(Collected data)
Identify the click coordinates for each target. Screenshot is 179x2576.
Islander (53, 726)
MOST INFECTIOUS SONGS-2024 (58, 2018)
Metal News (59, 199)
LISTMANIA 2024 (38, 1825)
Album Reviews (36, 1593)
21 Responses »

Work task = The lines beginning with the one that holds "MOST INFECTIOUS SONGS-2024 (58, 2018)" and ending with the last line of the data above are to be reproduced exactly, and nothing else.

Response =
MOST INFECTIOUS SONGS-2024 (58, 2018)
Metal News (59, 199)
LISTMANIA 2024 (38, 1825)
Album Reviews (36, 1593)
21 Responses »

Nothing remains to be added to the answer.